▶ [Goal of the exercise]
Format every line of the entries below as a numbered list, leaving out the blank lines.

Raw entries
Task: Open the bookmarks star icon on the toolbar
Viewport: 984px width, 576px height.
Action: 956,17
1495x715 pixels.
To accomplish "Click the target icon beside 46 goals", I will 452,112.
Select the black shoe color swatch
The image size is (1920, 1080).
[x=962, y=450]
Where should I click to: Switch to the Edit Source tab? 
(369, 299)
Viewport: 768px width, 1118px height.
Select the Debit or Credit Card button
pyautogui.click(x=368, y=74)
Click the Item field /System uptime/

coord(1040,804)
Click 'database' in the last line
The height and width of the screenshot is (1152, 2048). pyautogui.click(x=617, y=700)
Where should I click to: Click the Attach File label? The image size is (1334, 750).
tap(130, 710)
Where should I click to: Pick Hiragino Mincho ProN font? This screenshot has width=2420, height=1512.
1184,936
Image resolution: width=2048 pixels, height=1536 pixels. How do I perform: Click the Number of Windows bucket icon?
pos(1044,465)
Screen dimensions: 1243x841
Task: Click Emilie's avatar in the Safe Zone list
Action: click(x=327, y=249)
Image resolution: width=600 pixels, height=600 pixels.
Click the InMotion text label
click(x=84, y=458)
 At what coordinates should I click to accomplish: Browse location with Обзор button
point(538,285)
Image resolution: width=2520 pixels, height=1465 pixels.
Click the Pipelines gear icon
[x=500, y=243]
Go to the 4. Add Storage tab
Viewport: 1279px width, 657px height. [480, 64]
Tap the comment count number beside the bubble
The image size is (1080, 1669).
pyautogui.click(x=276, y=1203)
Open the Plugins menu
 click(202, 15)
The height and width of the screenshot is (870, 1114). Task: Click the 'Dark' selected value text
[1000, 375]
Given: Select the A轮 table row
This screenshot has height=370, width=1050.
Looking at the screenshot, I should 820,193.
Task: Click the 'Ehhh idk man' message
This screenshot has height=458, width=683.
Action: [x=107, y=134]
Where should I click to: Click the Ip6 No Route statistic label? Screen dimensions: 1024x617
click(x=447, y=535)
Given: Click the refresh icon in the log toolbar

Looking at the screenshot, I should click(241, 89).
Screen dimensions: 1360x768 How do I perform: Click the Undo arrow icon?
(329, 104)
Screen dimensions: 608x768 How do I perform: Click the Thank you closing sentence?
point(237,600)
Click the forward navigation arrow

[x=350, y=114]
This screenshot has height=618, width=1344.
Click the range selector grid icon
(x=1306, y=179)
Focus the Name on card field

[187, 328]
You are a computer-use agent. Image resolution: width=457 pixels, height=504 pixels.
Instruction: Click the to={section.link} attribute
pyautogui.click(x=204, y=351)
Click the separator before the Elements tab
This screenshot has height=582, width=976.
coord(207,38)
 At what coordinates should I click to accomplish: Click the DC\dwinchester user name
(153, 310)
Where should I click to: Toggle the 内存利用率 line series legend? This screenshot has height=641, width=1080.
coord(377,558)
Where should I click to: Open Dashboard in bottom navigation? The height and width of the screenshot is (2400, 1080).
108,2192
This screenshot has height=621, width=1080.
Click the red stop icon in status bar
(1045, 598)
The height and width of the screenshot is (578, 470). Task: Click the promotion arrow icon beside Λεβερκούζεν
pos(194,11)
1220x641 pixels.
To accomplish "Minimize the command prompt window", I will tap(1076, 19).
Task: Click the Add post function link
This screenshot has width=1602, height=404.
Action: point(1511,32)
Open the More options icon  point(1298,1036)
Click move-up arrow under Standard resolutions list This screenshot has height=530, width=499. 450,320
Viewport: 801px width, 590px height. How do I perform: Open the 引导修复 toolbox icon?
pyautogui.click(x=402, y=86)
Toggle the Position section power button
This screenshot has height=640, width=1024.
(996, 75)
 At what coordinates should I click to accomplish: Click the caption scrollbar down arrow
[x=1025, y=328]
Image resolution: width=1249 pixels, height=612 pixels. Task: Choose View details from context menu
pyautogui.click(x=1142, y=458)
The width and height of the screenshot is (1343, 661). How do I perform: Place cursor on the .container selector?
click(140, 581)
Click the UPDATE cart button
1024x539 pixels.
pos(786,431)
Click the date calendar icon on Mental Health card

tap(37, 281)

▶ [Answer for the task]
1. Task: Open the bookmarks star icon on the toolbar
2. Viewport: 984px width, 576px height.
3. Action: 956,17
4. 1495x715 pixels.
5. To accomplish "Click the target icon beside 46 goals", I will 452,112.
6. Select the black shoe color swatch
7. The image size is (1920, 1080).
8. [x=962, y=450]
9. Where should I click to: Switch to the Edit Source tab? 
10. (369, 299)
11. Viewport: 768px width, 1118px height.
12. Select the Debit or Credit Card button
13. pyautogui.click(x=368, y=74)
14. Click the Item field /System uptime/
15. coord(1040,804)
16. Click 'database' in the last line
17. The height and width of the screenshot is (1152, 2048). pyautogui.click(x=617, y=700)
18. Where should I click to: Click the Attach File label? The image size is (1334, 750).
19. tap(130, 710)
20. Where should I click to: Pick Hiragino Mincho ProN font? This screenshot has width=2420, height=1512.
21. 1184,936
22. Image resolution: width=2048 pixels, height=1536 pixels. How do I perform: Click the Number of Windows bucket icon?
23. pos(1044,465)
24. Screen dimensions: 1243x841
25. Task: Click Emilie's avatar in the Safe Zone list
26. Action: click(x=327, y=249)
27. Image resolution: width=600 pixels, height=600 pixels.
28. Click the InMotion text label
29. click(x=84, y=458)
30.  At what coordinates should I click to accomplish: Browse location with Обзор button
31. point(538,285)
32. Image resolution: width=2520 pixels, height=1465 pixels.
33. Click the Pipelines gear icon
34. [x=500, y=243]
35. Go to the 4. Add Storage tab
36. Viewport: 1279px width, 657px height. [480, 64]
37. Tap the comment count number beside the bubble
38. The image size is (1080, 1669).
39. pyautogui.click(x=276, y=1203)
40. Open the Plugins menu
41.  click(202, 15)
42. The height and width of the screenshot is (870, 1114). Task: Click the 'Dark' selected value text
43. [1000, 375]
44. Given: Select the A轮 table row
45. This screenshot has height=370, width=1050.
46. Looking at the screenshot, I should 820,193.
47. Task: Click the 'Ehhh idk man' message
48. This screenshot has height=458, width=683.
49. Action: [x=107, y=134]
50. Where should I click to: Click the Ip6 No Route statistic label? Screen dimensions: 1024x617
51. click(x=447, y=535)
52. Given: Click the refresh icon in the log toolbar
53. Looking at the screenshot, I should click(241, 89).
54. Screen dimensions: 1360x768 How do I perform: Click the Undo arrow icon?
55. (329, 104)
56. Screen dimensions: 608x768 How do I perform: Click the Thank you closing sentence?
57. point(237,600)
58. Click the forward navigation arrow
59. [x=350, y=114]
60. This screenshot has height=618, width=1344.
61. Click the range selector grid icon
62. (x=1306, y=179)
63. Focus the Name on card field
64. [187, 328]
65. You are a computer-use agent. Image resolution: width=457 pixels, height=504 pixels.
66. Instruction: Click the to={section.link} attribute
67. pyautogui.click(x=204, y=351)
68. Click the separator before the Elements tab
69. This screenshot has height=582, width=976.
70. coord(207,38)
71.  At what coordinates should I click to accomplish: Click the DC\dwinchester user name
72. (153, 310)
73. Where should I click to: Toggle the 内存利用率 line series legend? This screenshot has height=641, width=1080.
74. coord(377,558)
75. Where should I click to: Open Dashboard in bottom navigation? The height and width of the screenshot is (2400, 1080).
76. 108,2192
77. This screenshot has height=621, width=1080.
78. Click the red stop icon in status bar
79. (1045, 598)
80. The height and width of the screenshot is (578, 470). Task: Click the promotion arrow icon beside Λεβερκούζεν
81. pos(194,11)
82. 1220x641 pixels.
83. To accomplish "Minimize the command prompt window", I will tap(1076, 19).
84. Task: Click the Add post function link
85. This screenshot has width=1602, height=404.
86. Action: point(1511,32)
87. Open the More options icon  point(1298,1036)
88. Click move-up arrow under Standard resolutions list This screenshot has height=530, width=499. 450,320
89. Viewport: 801px width, 590px height. How do I perform: Open the 引导修复 toolbox icon?
90. pyautogui.click(x=402, y=86)
91. Toggle the Position section power button
92. This screenshot has height=640, width=1024.
93. (996, 75)
94.  At what coordinates should I click to accomplish: Click the caption scrollbar down arrow
95. [x=1025, y=328]
96. Image resolution: width=1249 pixels, height=612 pixels. Task: Choose View details from context menu
97. pyautogui.click(x=1142, y=458)
98. The width and height of the screenshot is (1343, 661). How do I perform: Place cursor on the .container selector?
99. click(140, 581)
100. Click the UPDATE cart button
101. 1024x539 pixels.
102. pos(786,431)
103. Click the date calendar icon on Mental Health card
104. tap(37, 281)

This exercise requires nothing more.